The strand of DNA from which mRNA is formed after transcription is known as the template strand or the antisense strand. The template strand is usually directed 3’ to 5’ in direction. The coding strand or the sense strand corresponds to the same sequence as that of the mRNA strand.
The coding strand is not used as a template and it is reported to have 3 letter codons that code for amino acids. The amino acid sequence is then assembled to form protein. Keeping the similarities aside, the coding strand and the newly synthesized mRNA has a single difference i.e, thymine is present in the coding strand and uracil takes its place in the mRNA strand.
The non-coding DNA strand of a particular gene is known as the antisense strand. The anti-sense strand serves as the template for transcription, which is a process of synthesis of mRNA that occurs in the nucleus of the cell. The mRNA formed then moves from the nucleus to the cytosol where the protein synthesis machinery comes into play and produces protein from the mRNA. This process is called translation. The anti-sense strand is meant by the strand that is complementary to the synthesizing mRNA and sense strand. It is also reported to contain anticodons. The DNA strand that is not used as a template in the transcription process is known as the sense strand.
Template strands and coding strands are discrete strands of the structure of DNA that differ by a few characteristics mentioned below.
The strand of DNA whose base sequence is similar to its primary transcript is known as the coding strand or the informational strand. This strand is reported to contain codons.
The non-coding strand or the transcribed strand, on the other hand, contains anticodons. RNA Polymerase II is reported to bind to the non-coding template strand, in the promoter site and reads the anti-codons.
After transcription of the sequence, a newly synthesized RNA transcript is produced with complementary bases. 99% of the DNA is made up of non-coding genes, hence, it was believed that the non-coding genes are junk.
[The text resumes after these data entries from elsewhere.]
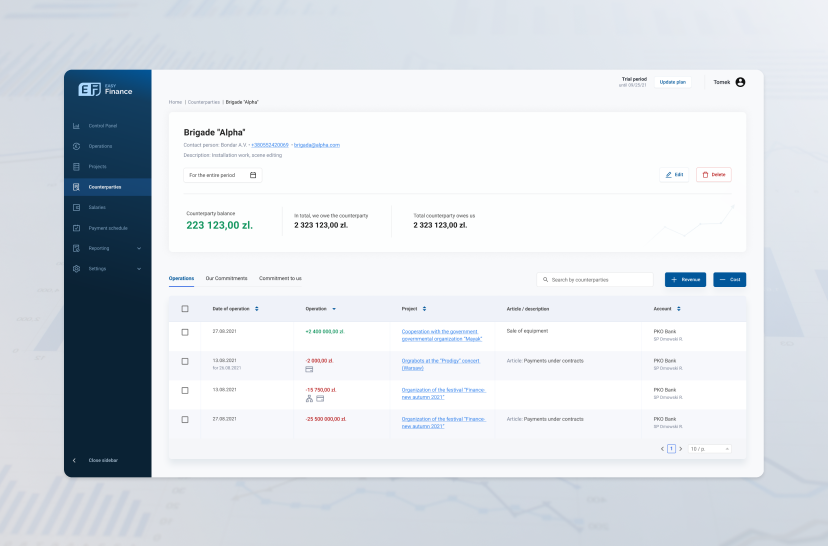The width and height of the screenshot is (828, 546).
Task: Select checkbox for the -25 500 000,00 zł. operation
Action: tap(185, 419)
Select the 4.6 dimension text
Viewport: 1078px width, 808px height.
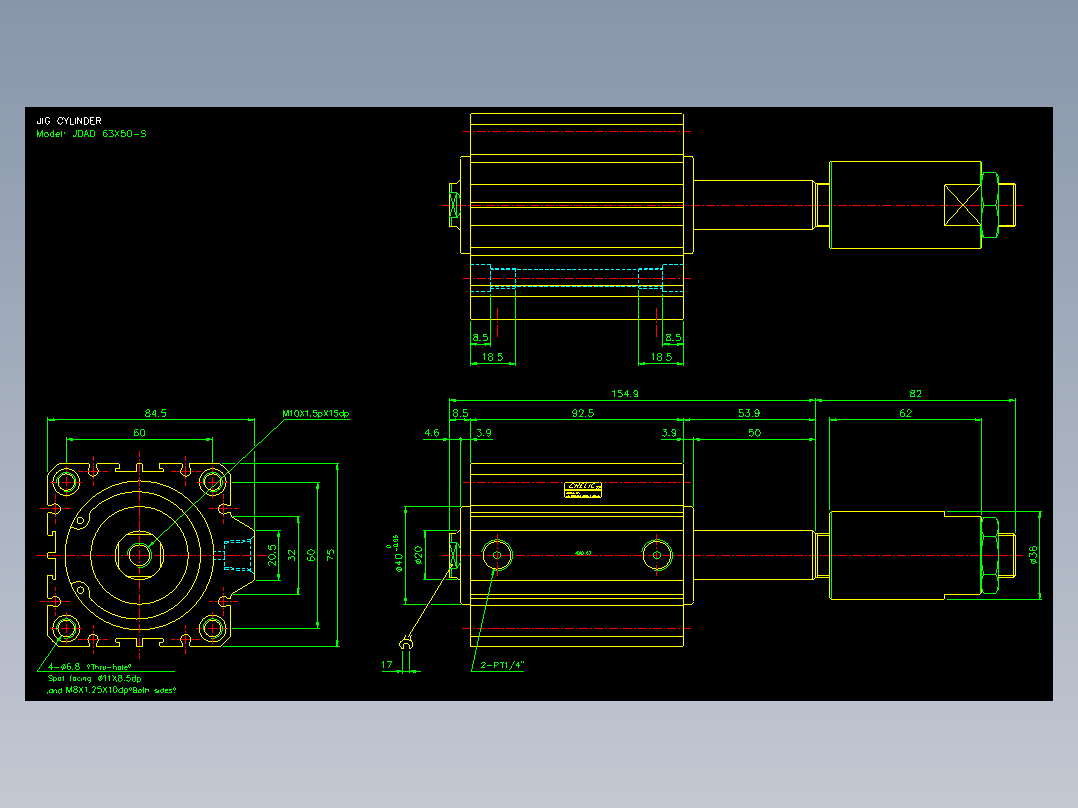(431, 433)
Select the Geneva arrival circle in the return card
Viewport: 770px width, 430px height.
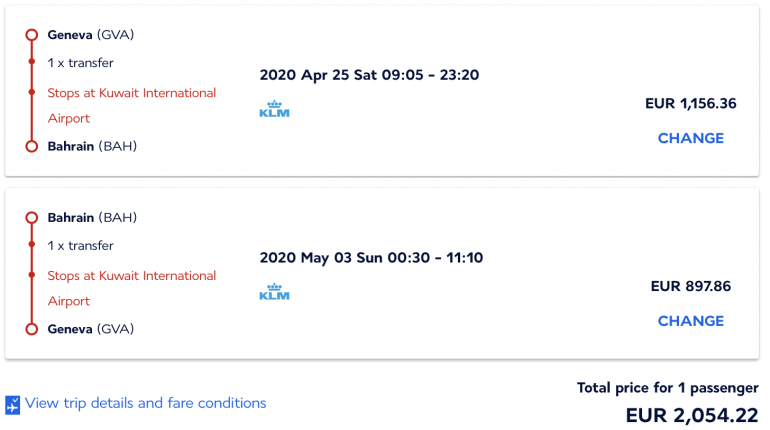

Recent studies by scientists proved that this non-coding portion of DNA contains regulatory elements that determine when a gene is turned on and when turned off.
Some regions of non-coding strand of DNA are reported to provide instructions for the synthesis of specialized RNA molecules such as transfer RNAs (tRNAs) and ribosomal RNAs (rRNAs), microRNAs (miRNAs), and long noncoding RNAs (lncRNAs), which has significant contribution in the regulation of gene activity.
The non-template strand is also known as the coding strand since its sequence is similar to the newly synthesized RNA molecule except for the inclusion of U in place of T. Recent research has shown an important role of the non-template strand specific-signal element of DNA in the terminal transcription bubble. It is believed to help in the process of transcription termination by RNA polymerase III.
Non-coding DNA strand is the antisense DNA of a gene that serves as the template for producing messenger RNA. It can make a copy of itself during mRNA synthesis. The coding strand is the DNA strand which cannot act as a template and its base sequence is similar to its primary RNA transcript.
The template strand contains the anti-codons while the coding strand contains the codons.
The polarity of the coding strand is in 3 the’ to 5’ direction, while the non-coding strand is directed in the 5’ to 3’ direction.
Coding DNA contains protein-coding genes and is composed of exons. Non-coding DNA does not code for proteins.
Non-coding DNA was considered junk but recent research has proved its importance in the proper functioning of cell and gene regulation.
1. What are codons?
In a DNA or RNA, a sequence of three consecutive nucleotides that codes for a specific amino acid or a stop signal is termed codons.
2. What are the properties of genetic code?
The properties of Genetic Code are discussed below-
Genetic code is always triplet and non-ambiguous.
They are degenerate and non-overlapping.
Genetic code is commaless.
There is a start codon and a stop codon from where the synthesis of protein begins and ends.
3. What do you mean by transcription?
Transcription is the process of synthesis of mRNA that occurs in the nucleus of a cell. The mRNA is reported to carry the information required for translation.
4. What is the primary transcript?
The single-stranded ribonucleic acid product of transcription of DNA, is termed as primary transcript. It is further processed with different nucleases and proteins like drosha and dicer to yield mature mRNAs, tRNAs, and rRNAs.